Devan Wallace: On Her Career in Luxury, Mentorship and True Diversity

December 17, 2020

Rashad Benton

Ask around, and you will find that Devan Wallace is something of a fashion legend, and her resume is the first thing people bring up. She’s worked at Fendi, Bottega Veneta, Bally, Gucci, and Louis Vuitton, to name a few. Her roots go back to Washington D.C., where Wallace was born and raised, and where she grew up with a strict mindset on the idea of independence and how important that would be for her as a woman. Initially, she wanted to work in politics to help people – in fact, in high school, she was class president and interned on Capitol Hill, where she enjoyed the energy politics produced but not so much the environment, which she felt didn’t allow much room for transparency or self-expression at the time. Now, she’s the Director of Marketing and Communications at Matte Projects, a creative agency and production company in New York City with a list of past and present clients such as BMW, Reebok, Prada, WSJ, Chanel, ESPN+, and Google.

Wallace’s social intelligence and love for people have established her as a top public relations professional bringing many opportunities in and out of fashion her way. She wants you to know though that “this hasn’t been easy despite how glamorous it can appear from the outside.”

As a student at Temple University in Philadelphia, she changed her major three times – from Public Relations to Film to, finally, Communications. By her junior year, she decided to drop out of Temple and move to New York City, where she enrolled at the Fashion Institute of Technology to study Fashion Merchandising Management. One of the most important lessons she learned at FIT came from one professor who told the class, “in fashion, you’ll interview many people who are qualified for a position but ultimately the role will go to who the team wants to work with.” She quickly realized that who you are is just as important as what you know.

Let’s start from the beginning of your fashion pr career in 2012. How were you able to make this happen for yourself after you decided fashion was it?

It all started with an interview for an internship at Fendi. I went in to interview for an internship in the human resources department because I’ve always known that I was a “people person,” but instead of moving me to the next round for the HR position, the woman interviewing me suggested I go out for the public relations internship they were looking to fill. It was there that my outlook on what a career in public relations could look like changed, a stark contrast from the impression I gathered during my studies at Temple.

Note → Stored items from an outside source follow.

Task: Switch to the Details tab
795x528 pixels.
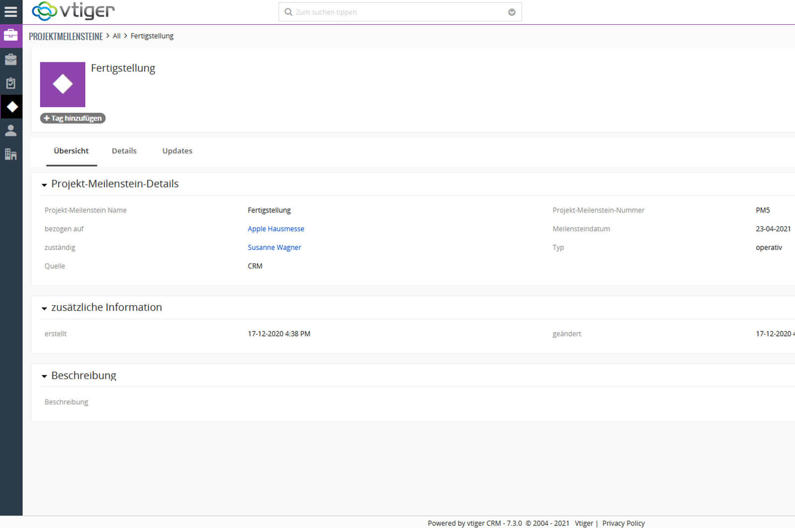Action: point(124,151)
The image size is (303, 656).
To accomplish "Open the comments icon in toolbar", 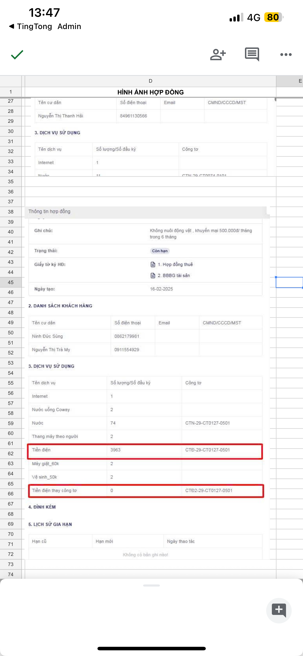I will click(x=252, y=54).
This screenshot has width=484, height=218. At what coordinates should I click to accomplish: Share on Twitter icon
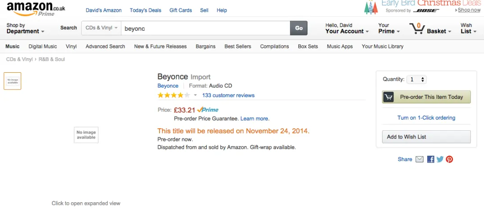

Fortunately, I ended up getting the internship, and from there, everything took off. By this time, I was in the second semester of my senior year at FIT, getting ready to graduate. I was working on my next move and a little anxious about getting a job post-graduation in such a competitive landscape with minimal internship experience. I applied for a paid internship at Mr. Porter, luckily landing that as my very first job post-college as they wanted recent graduates. The position only paid $7.25 an hour, if you can believe that, but these two internships set me up for success and quickly helped me realize that I was only interested in working in the luxury space.

Do you feel like you’ve made it in New York City and fashion?

For the longest time, even before I started working in fashion, Fendi was my favorite brand. When I got to FIT, I put the Fendi logo on my vision board and worked to manifest being a part of the brand, so my second time around at Fendi as a full-time employee was a genuine feeling of achievement. Truthfully, I’ve never felt that I’ve “made it,” but in reflection I definitely feel like I’ve experienced success in different areas throughout my career. The fashion community is very small. You never know who’s going to come into your life and give you an opportunity. In fact, I was recommended for my job at Louis Vuitton by one of my supervisors from my very first internship at Fendi.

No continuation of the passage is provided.